Task to complete: Arrange the lines of the records from the start through the line that contains "should pyautogui.click(x=155, y=803).", inclusive, as a JSON list of strings with one string per line, leaving out blank lines.

The data:

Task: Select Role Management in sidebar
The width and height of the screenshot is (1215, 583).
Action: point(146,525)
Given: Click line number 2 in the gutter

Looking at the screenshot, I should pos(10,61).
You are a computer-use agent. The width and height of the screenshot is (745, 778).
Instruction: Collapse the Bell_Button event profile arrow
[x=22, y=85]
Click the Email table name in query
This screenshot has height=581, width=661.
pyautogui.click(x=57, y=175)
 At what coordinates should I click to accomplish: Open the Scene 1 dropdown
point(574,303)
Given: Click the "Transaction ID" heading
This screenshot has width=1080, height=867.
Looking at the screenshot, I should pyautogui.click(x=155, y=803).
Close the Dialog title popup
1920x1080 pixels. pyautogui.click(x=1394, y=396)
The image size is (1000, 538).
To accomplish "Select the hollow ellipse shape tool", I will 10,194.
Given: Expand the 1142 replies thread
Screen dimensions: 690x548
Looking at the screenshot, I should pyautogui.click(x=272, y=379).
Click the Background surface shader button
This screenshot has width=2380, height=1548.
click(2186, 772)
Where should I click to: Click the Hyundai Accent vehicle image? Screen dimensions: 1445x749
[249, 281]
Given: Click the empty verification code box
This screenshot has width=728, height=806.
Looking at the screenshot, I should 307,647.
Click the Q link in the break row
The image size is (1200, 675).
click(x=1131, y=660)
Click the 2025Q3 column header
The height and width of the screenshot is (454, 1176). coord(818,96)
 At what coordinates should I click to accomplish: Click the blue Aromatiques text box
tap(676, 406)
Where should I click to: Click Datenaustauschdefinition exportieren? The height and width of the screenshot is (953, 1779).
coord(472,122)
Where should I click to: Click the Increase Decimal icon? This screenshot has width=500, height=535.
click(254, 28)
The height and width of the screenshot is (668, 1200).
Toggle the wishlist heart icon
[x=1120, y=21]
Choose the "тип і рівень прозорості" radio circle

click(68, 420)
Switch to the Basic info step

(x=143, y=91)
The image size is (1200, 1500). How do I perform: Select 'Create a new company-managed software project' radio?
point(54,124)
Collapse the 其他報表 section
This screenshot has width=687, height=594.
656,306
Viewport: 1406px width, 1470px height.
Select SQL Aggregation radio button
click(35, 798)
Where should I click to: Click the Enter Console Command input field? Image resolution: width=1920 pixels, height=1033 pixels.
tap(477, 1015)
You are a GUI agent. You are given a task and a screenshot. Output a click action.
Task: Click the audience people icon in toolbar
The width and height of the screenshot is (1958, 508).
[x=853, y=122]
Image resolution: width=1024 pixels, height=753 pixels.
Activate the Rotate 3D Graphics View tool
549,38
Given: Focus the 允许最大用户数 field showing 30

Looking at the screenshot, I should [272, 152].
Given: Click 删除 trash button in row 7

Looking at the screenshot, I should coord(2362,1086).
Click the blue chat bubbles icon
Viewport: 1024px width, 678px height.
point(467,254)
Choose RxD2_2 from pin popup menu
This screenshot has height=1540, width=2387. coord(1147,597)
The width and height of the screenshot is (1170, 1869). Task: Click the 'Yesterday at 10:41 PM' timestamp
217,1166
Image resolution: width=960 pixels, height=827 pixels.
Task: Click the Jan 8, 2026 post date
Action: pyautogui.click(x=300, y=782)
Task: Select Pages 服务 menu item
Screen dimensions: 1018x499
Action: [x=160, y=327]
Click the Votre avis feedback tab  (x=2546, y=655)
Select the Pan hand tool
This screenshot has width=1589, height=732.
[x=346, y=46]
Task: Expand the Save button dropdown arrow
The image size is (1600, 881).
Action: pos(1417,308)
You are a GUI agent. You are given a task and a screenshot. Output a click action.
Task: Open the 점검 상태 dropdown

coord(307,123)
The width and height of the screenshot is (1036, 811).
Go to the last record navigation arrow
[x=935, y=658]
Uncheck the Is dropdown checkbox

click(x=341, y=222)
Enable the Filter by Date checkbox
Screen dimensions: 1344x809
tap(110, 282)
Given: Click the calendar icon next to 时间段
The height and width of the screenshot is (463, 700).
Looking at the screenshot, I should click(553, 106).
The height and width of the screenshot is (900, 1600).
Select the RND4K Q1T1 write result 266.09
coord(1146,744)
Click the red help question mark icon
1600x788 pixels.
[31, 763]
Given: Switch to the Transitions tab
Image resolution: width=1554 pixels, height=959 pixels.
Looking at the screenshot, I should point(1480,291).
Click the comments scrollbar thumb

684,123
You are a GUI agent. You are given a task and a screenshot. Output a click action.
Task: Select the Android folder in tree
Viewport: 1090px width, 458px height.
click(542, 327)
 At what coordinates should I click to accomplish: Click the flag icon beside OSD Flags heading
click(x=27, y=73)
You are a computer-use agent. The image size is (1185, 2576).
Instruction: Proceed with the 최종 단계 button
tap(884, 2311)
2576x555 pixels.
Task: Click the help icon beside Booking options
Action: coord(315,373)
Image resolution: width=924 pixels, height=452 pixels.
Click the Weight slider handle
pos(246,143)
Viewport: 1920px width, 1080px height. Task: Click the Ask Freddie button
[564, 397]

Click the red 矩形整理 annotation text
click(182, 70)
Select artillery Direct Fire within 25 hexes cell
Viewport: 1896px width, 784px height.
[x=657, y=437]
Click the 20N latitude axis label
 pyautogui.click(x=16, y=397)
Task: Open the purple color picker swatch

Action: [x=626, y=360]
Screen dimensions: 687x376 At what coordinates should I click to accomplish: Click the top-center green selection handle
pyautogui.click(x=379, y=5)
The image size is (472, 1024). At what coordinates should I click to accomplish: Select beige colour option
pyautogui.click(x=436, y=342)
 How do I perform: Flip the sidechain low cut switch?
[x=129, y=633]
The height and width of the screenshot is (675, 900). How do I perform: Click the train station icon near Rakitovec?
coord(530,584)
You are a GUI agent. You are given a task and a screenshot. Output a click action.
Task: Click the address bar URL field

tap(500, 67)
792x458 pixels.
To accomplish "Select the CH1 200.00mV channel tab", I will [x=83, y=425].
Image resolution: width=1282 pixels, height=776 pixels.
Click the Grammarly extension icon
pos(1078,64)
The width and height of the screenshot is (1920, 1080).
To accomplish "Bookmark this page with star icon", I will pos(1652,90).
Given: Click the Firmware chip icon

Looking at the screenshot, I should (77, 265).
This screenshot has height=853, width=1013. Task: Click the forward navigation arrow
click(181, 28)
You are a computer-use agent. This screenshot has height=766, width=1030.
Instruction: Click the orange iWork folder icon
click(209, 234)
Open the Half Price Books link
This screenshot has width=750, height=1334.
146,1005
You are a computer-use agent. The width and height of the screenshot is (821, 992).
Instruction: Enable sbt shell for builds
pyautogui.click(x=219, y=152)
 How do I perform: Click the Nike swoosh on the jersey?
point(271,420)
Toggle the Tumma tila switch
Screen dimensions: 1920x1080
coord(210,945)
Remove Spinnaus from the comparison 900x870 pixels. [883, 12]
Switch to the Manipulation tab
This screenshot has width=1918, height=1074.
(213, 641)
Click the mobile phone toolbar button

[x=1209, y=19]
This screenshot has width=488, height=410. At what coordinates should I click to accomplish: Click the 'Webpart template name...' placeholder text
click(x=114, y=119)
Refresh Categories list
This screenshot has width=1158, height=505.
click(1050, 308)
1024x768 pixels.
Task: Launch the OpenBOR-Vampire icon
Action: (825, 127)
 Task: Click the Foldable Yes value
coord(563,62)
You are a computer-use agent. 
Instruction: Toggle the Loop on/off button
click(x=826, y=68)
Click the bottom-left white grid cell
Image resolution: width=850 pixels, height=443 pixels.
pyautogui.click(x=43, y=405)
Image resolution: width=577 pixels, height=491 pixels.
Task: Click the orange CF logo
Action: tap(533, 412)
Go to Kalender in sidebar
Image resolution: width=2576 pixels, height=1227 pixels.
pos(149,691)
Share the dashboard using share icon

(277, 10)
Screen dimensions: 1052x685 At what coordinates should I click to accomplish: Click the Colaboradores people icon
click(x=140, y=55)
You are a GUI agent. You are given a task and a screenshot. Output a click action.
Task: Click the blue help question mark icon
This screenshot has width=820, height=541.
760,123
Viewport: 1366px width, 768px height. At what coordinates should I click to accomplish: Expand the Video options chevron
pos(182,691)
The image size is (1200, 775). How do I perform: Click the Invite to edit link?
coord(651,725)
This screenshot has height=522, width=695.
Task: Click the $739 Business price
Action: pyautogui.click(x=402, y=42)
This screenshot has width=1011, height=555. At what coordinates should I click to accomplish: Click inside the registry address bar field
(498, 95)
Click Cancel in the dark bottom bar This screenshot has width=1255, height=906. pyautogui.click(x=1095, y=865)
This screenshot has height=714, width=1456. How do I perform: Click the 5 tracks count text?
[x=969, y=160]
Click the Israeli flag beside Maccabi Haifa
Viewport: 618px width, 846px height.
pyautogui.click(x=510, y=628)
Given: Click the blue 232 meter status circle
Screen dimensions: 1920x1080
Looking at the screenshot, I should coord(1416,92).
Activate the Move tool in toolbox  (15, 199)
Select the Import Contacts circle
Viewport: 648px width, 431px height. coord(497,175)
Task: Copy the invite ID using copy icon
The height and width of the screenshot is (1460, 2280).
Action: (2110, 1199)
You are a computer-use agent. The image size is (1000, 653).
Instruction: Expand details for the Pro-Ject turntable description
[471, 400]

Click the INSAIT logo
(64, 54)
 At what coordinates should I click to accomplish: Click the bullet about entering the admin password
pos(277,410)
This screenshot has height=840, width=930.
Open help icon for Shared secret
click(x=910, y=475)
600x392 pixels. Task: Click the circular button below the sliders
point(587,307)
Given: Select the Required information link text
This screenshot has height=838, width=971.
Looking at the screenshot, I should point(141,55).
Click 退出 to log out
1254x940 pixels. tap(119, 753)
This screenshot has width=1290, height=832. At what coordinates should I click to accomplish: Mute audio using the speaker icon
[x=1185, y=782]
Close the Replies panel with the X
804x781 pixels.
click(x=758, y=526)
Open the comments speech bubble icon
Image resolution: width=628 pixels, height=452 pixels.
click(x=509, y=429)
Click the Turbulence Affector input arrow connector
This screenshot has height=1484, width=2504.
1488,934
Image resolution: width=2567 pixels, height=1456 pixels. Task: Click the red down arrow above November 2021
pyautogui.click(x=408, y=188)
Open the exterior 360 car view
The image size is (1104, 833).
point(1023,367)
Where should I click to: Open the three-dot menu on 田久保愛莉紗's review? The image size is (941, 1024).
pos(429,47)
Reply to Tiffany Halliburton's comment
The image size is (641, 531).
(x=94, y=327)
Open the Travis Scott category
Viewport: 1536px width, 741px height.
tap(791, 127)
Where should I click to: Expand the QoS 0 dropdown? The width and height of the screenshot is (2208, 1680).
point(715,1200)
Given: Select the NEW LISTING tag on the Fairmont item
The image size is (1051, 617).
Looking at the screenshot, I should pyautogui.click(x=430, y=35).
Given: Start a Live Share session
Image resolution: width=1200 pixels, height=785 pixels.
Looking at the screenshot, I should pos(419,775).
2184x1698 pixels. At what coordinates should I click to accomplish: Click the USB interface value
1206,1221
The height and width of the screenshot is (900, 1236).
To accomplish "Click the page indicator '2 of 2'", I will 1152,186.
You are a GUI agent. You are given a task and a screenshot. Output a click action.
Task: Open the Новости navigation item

Written answer:
[
  "Task: Select Role Management in sidebar",
  "The width and height of the screenshot is (1215, 583).",
  "Action: point(146,525)",
  "Given: Click line number 2 in the gutter",
  "Looking at the screenshot, I should pos(10,61).",
  "You are a computer-use agent. The width and height of the screenshot is (745, 778).",
  "Instruction: Collapse the Bell_Button event profile arrow",
  "[x=22, y=85]",
  "Click the Email table name in query",
  "This screenshot has height=581, width=661.",
  "pyautogui.click(x=57, y=175)",
  " At what coordinates should I click to accomplish: Open the Scene 1 dropdown",
  "point(574,303)",
  "Given: Click the \"Transaction ID\" heading",
  "This screenshot has width=1080, height=867.",
  "Looking at the screenshot, I should pyautogui.click(x=155, y=803)."
]